Jennifer Garner scowls her way through Peppermint

The ruthless murder spree suffers from paper-thin characterization

Aisha Harris/The New York Times News Service Published 28.09.18, 03:33 PM
Jennifer Garner as Riley North in Peppermint

Jennifer Garner as Riley North in Peppermint Source: A still from the trailer

You have seen Peppermint before. Directed by Pierre Morel (Taken) and starring Jennifer Garner as Riley North, a hard-working suburban mom turned avenging angel, the vigilante thriller hits all the major tropes of the genre. If Hollywood diversions like Death Wish and the bizarro Face/Off are your bag, choosing to spend 90-plus minutes watching Garner return to her early action-hero roots and peel off dozens of evil men with ease might seem like a no-brainer. Yet Peppermint is a belaboured exercise in lazily constructed deja vu, without the grit or stylised ham of predecessors it so baldly steals from.

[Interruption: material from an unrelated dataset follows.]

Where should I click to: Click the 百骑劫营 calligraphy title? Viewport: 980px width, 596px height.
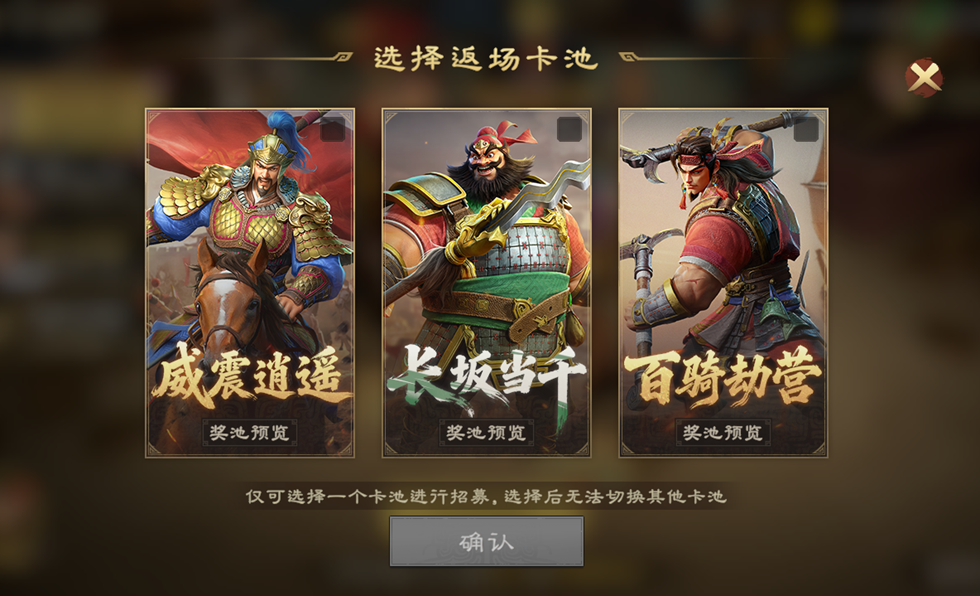click(723, 377)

During a family outing, Riley’s husband and child are gunned down by members of a Latino cartel led by Diego Garcia (Juan Pablo Raba), and the killers she identifies escape punishment because of a crooked legal system. She runs away before being committed to a mental institution and spends five years globe-trotting incognito, training to become an expert fighter and gunwoman in order to seek revenge.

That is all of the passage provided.